It will operate the gun - most framers use 90-120 psi. The tank capacity on
the pancakes I've used (stanley bostich) are undersize for sheathing ond
other repetative bump-fire jobs. If you don't mind waiting for the
compressor to catch up once in awhile, it should serve ok.
Yes - That is precisely what these smaller compressors are meant to do.
They are great at being light, portable and providing the small amount of
air at operating pressure to feed nailers. They are also good a blowing
sawdust and debris from your work surface. You just cannot expect them to
provide air to continuous demand such as sanders, chisels, sprayers, etc.
Comments about catching up apply to pros who fire these babies in
semi-automatic fasion. I built a 1600 sf addition and was still a bit
tentative with the framing nailer. There's is a reason why they call them
I think I used ring-shank 8's for sheathing. I could fire those pretty
quickly, but it's not like you are likely to toe-nail studs rapid-fire.
It'll be fine for homeowner use. If you're planning to use it every day, all
day long, you'll be likely burn it out in a few months and would be better
off looking for a slightly larger-capacity oil-lubed unit.
If you plan on using the PC compressor indoors be warned you and anyone near
the it will need ear protection.
The compressor should work just fine. Most framers take 70-100 psi.
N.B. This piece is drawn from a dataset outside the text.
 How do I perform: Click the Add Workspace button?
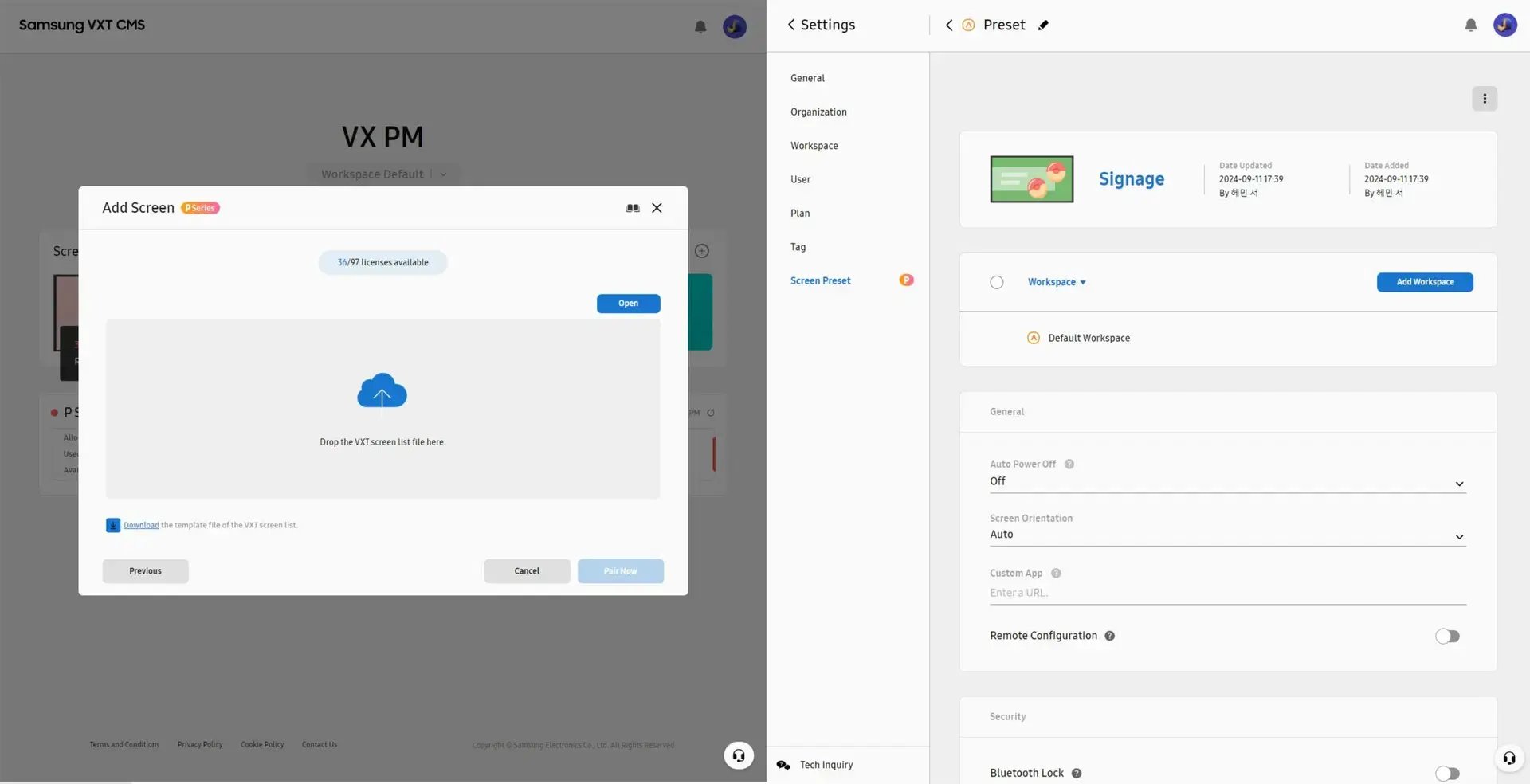[x=1424, y=282]
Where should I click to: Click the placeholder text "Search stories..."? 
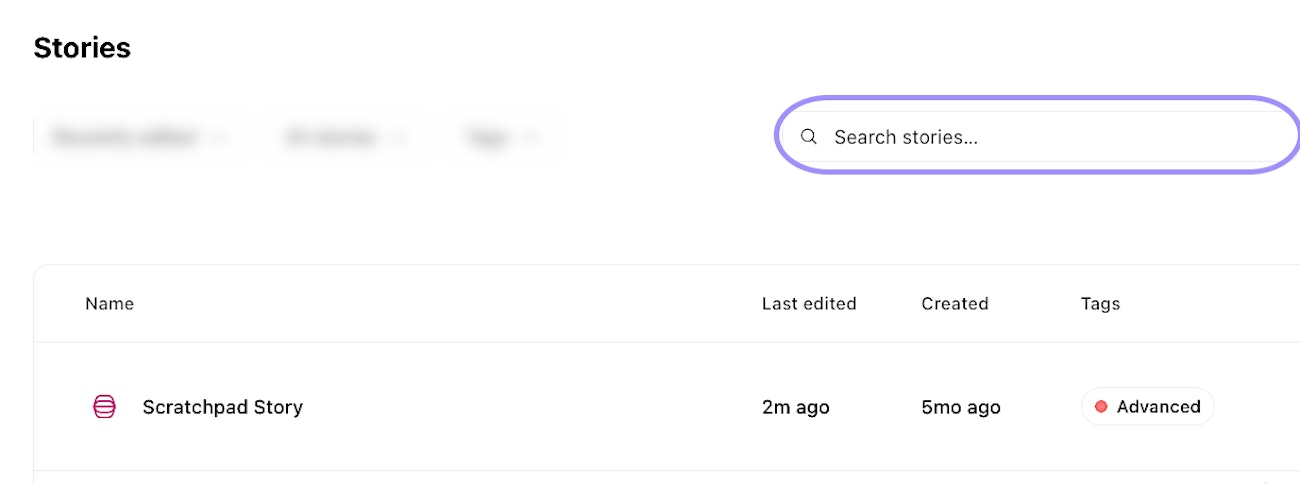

If the material you are using can be nailed at 75-80 psi reliably,
then go with the lower pressure. The compressor will run a bit less
frequently and it's easier on the framing gun as well. If the
compressor kicks in at 100-110 psi, then a 2 hp unit should be able to
bring the tank back up to 135 psi before the delivered pressure drops
to 80 psi. Results - no loss of power to the nailer at 80 psi.